# About this task
Your copy should start at the line with "Given: Click the Open C: Drive disk icon" and end at the line with "How do I perform: Lock video track V2?" in the data below. Transcribe only those lines, exactly, pictures excluded.

# Input material
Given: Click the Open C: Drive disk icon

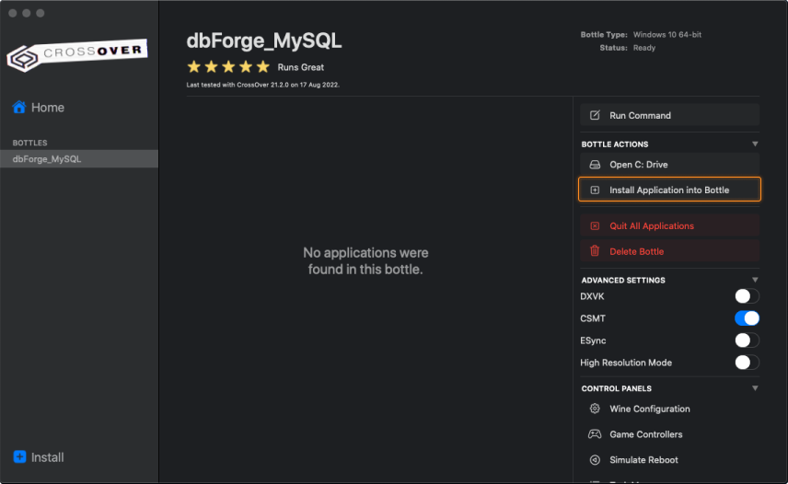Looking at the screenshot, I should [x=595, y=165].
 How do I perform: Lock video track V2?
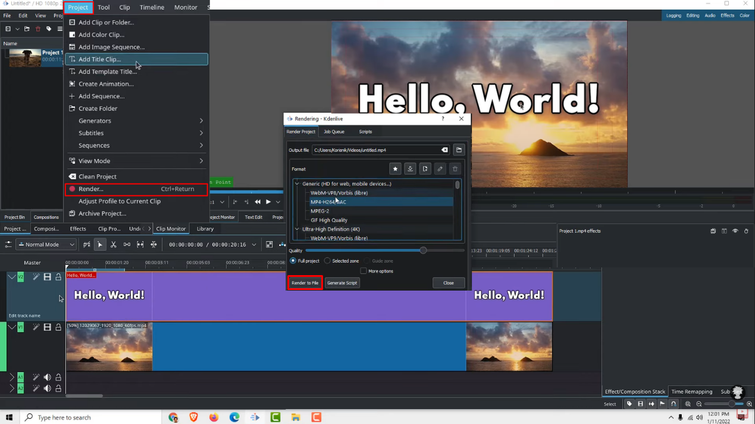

...

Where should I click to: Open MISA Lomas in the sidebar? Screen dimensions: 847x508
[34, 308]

# Output for this task
Given: Click the Open C: Drive disk icon

Looking at the screenshot, I should [x=595, y=165].
 How do I perform: Lock video track V2?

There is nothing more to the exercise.